J'avais toujours été sensible aux opprimés, aux
marginalisés. J'étais un homme de compassion. Je disais
que le nouveau royaume serait ouvert aux pauvres et aux exclus.
J'essayais d'être bon, d'être plein d'amour et de
tendresse.
Peut-être finalement plusieurs
milliers de personnes m'ont entendu parler. D'autres ont entendu
parler de moi. Mais à l'époque il n'y avait ni journaux
ni télévision. J'étais basé dans le nord
du pays, dans la région de Nazareth où je suis
né.
J'ai visité la capitale plusieurs
fois, avec mes amis. Au cours d'un
de ces séjours, où nous étions venus pour une de
nos fêtes nationales, la ville était pleine d'un monde
survolté par l'émotion. On célébrait la
libération que Dieu nous avait donnée il y a des
siècles et bien avant le temps du roi David. En tout cas c'est
ce que l'on nous avait dit, à l'époque
- aujourd'hui je ne crois plus que l'on peut discerner
l'intervention d'un Dieu caché et invisible comme nos rabbis
nous le disent.
Bref, les gens discutaient de la
manière dont on pourrait se passer cette libération de
l'occupant romain. Et moi j'ai causé un peu de trouble dans le
Temple car je n'aimais pas la manière dont les choses s'y
passaient.
Je dirais que c'est cette histoire,
ajoutée aux rumeurs qui disaient que j'étais
peut-être un leader potentiel de rébellion et que
j'avais des partisans qui a fait qu'on a décidé de me
liquider. Et tous mes espoirs de voir le nouveau royaume arriver de
mon vivant ont été balayés. Même si, je
m'en rends compte maintenant, l'idée même de ce royaume
n'était qu'un fantasme.
La manière dont ils se sont
débarrassés de moi n'avait rien
d'agréable. Mes amis
étaient naturellement très déstabilisés.
Ils avaient peur qu'on les ramasse eux aussi. Ils étaient
dévariés et ne savaient plus que penser.
Et puis certains d'entre eux ont fait
d'étranges expériences. Des choses inattendues se sont
produites. Et ce que je trouve vraiment gênant et difficile
à accepter, c'est qu'ils en sont arrivés à
croire que le quatrième fantasme que nous avions effectivement
partagé ensemble, était en train de se
réaliser.
Il pensaient que nous avions eu raison de
croire à l'imminence de son accomplissement.
Quelque chose de surnaturel se produisait.
Ils étaient convaincus que je n'étais plus mort.
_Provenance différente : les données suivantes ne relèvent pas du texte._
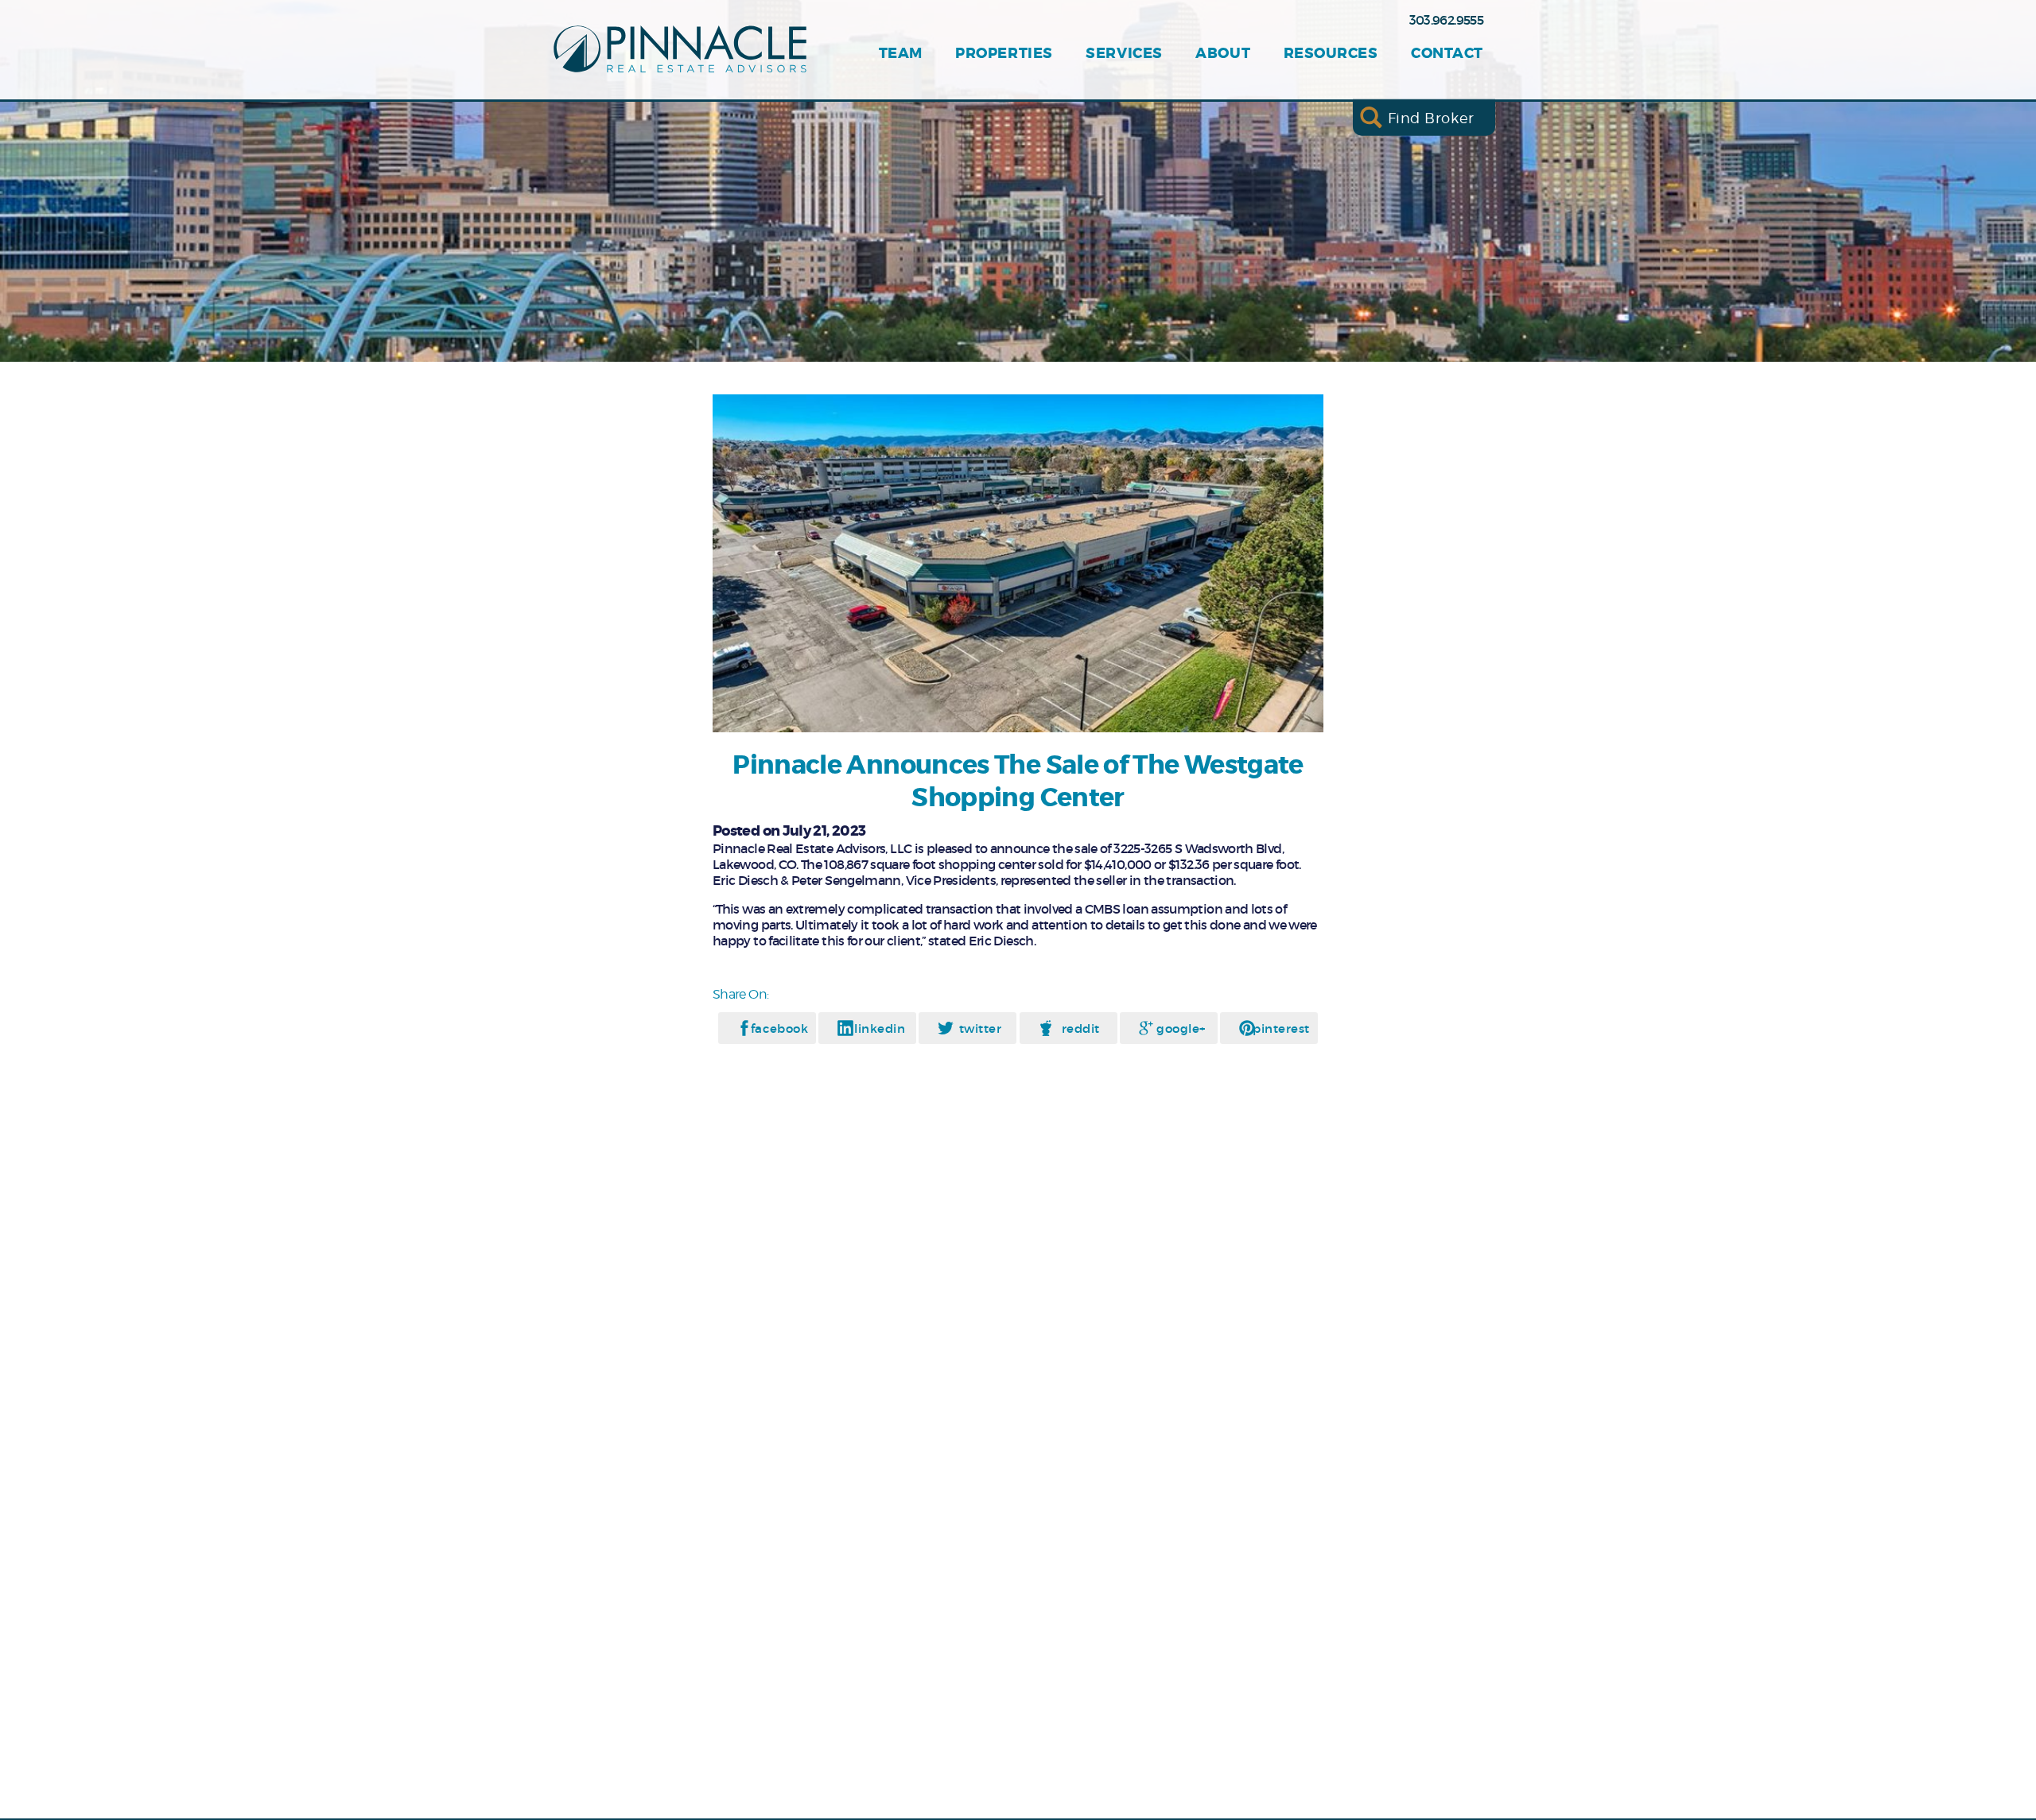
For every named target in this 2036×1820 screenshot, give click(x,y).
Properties (1003, 54)
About (1222, 54)
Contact (1447, 54)
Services (1124, 54)
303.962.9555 (1446, 20)
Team (901, 54)
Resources (1331, 54)
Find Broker (1431, 117)
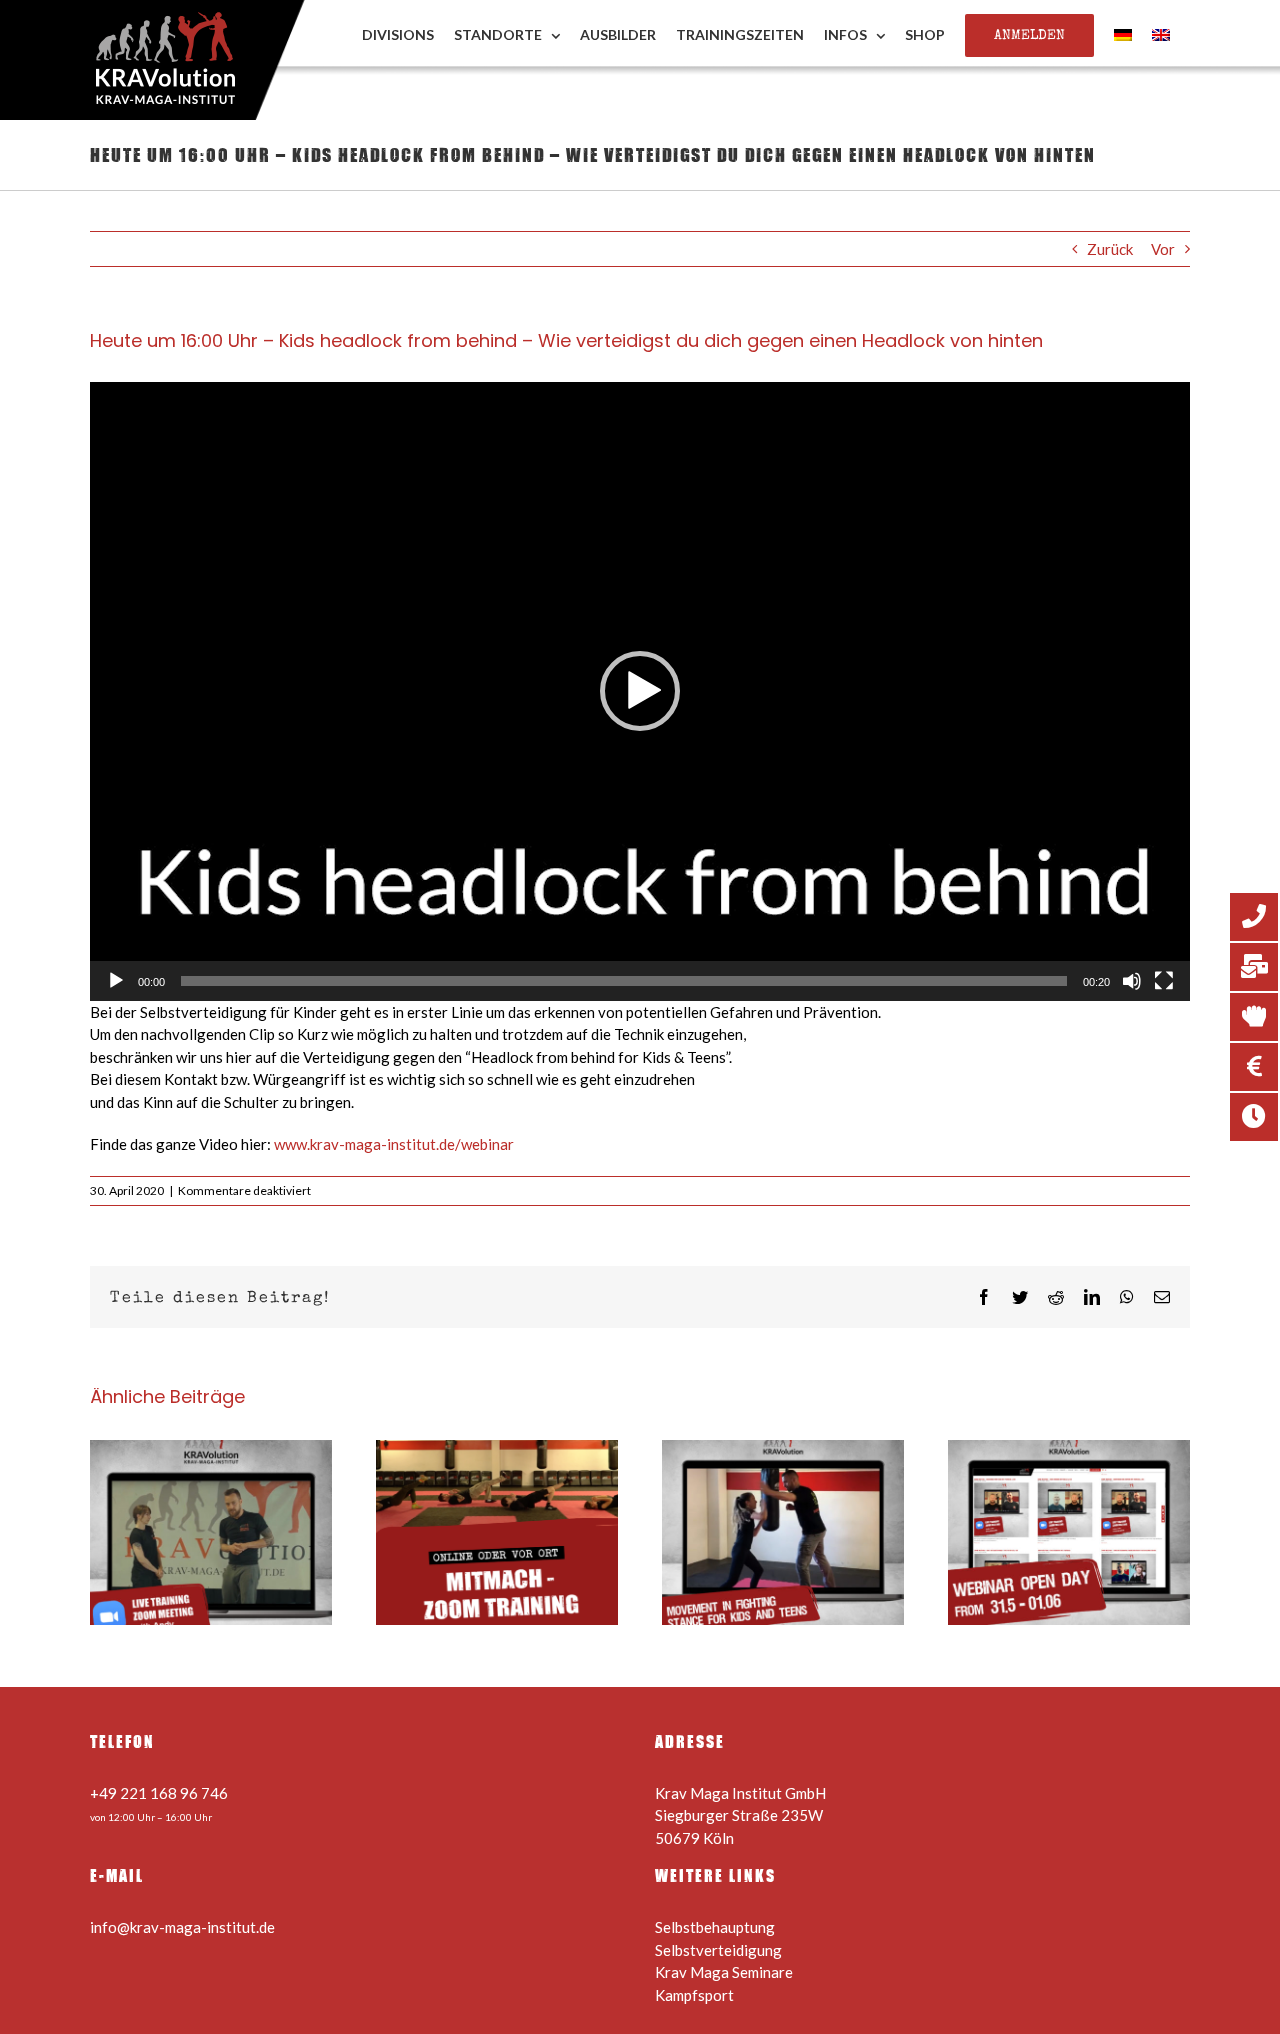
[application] (640, 691)
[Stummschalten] (1132, 981)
Ils
affirmaient que j'étais vivant d'une manière nouvelle
et unique. Les récits qu'on en a fait des années plus
tard, rapportaient qu'ils m'avaient vu vivant de leurs propres
yeux.
Ceci est bien
étrange. Seul Dieu pouvait
m'avoir ramené à la vie. S'ils m'avaient vraiment vu,
c'était alors une preuve de l'existence de Dieu. Mais il ne
peut pas y avoir de preuve de l'existence de Dieu. Je regrette de
dire que leur conviction de m'avoir vu vivant était encore un
fantasme. Le cinquième
fantasme. Mais pour eux
c'était un signe clair que la Superpuissance intervenait pour
restaurer notre peuple. Ils en étaient convaincus. Des fois
ils en étaient heureux et vraiment très excités,
mais d'autres fois cela les angoissait. Ils m'identifiaient avec
cette figure debout dans le ciel dont je parlais tout à
l'heure. Ils disaient aux gens qu'on pouvait s'attendre à tout
instant à d'autres interventions cosmiques surnaturelles. Ils
disaient que j'allais revenir dans le monde pour juger qui pourrait,
ou ne pourrait pas, entrer dans le nouveau royaume. Ils
étaient très impressionnés de vivre tout cela.
Et pendant ce temps, comme ils l'expliquaient aux gens,
j'étais au ciel. A leur idée j'étais devenu une
sorte d'être céleste. Ils disaient que je reviendrais
sur la terre avec de grands pouvoirs. En fait, ils créaient
une nouvelle identité de moi. C'était bien le
cinquième fantasme. Et les gens ont commencé à
dire que j'étais mystérieusement à la fois un
être divin et humain.
Ils ont aussi trouvé dans les
Écritures des arguments pour dire n'importe quoi sur ma mort,
qui était en rapport avec une idée punitive de Dieu.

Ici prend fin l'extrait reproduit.